* _TO BE DONE_:
Return every line of the items below unchanged, but leave out the pictures.

==== RECORDS TO PROCESS

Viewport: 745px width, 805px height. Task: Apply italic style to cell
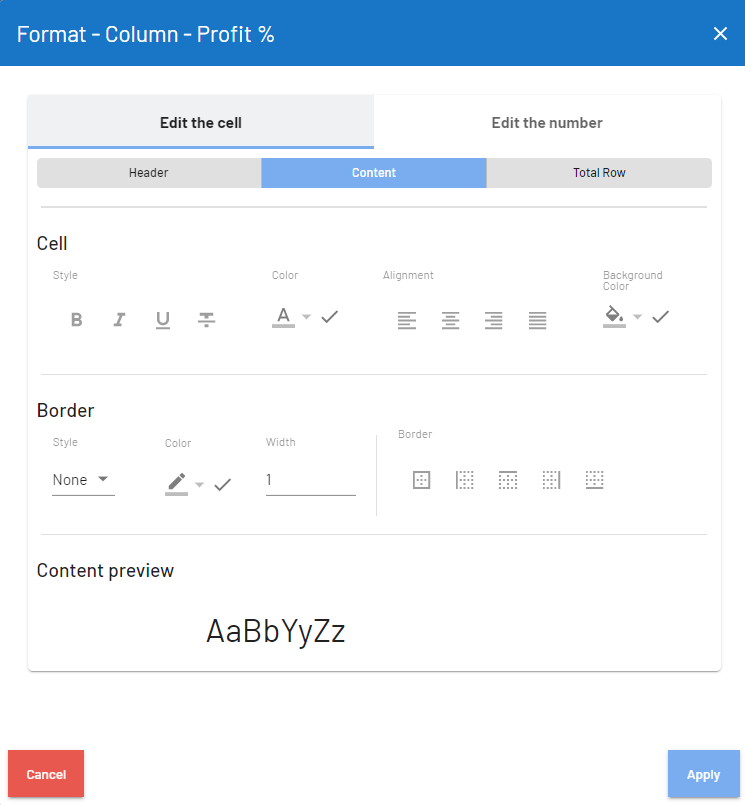coord(119,320)
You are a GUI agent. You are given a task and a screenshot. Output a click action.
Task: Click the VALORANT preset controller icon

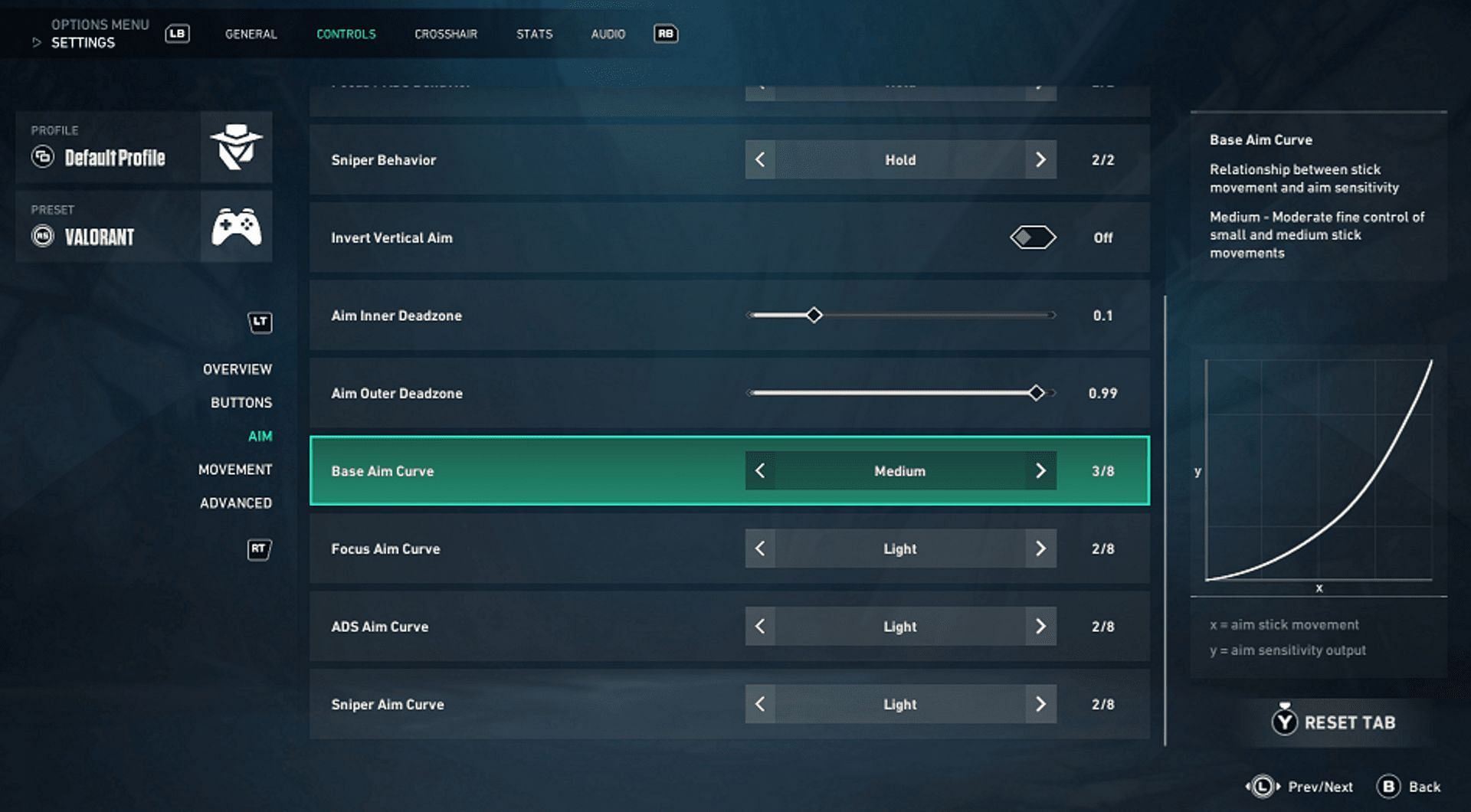coord(236,227)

========

* _RESPONSE TO THIS EXERCISE_:
Viewport: 745px width, 805px height. Task: Apply italic style to cell
coord(119,320)
You are a GUI agent. You are given a task and a screenshot. Output a click action.
Task: Click the VALORANT preset controller icon

coord(236,227)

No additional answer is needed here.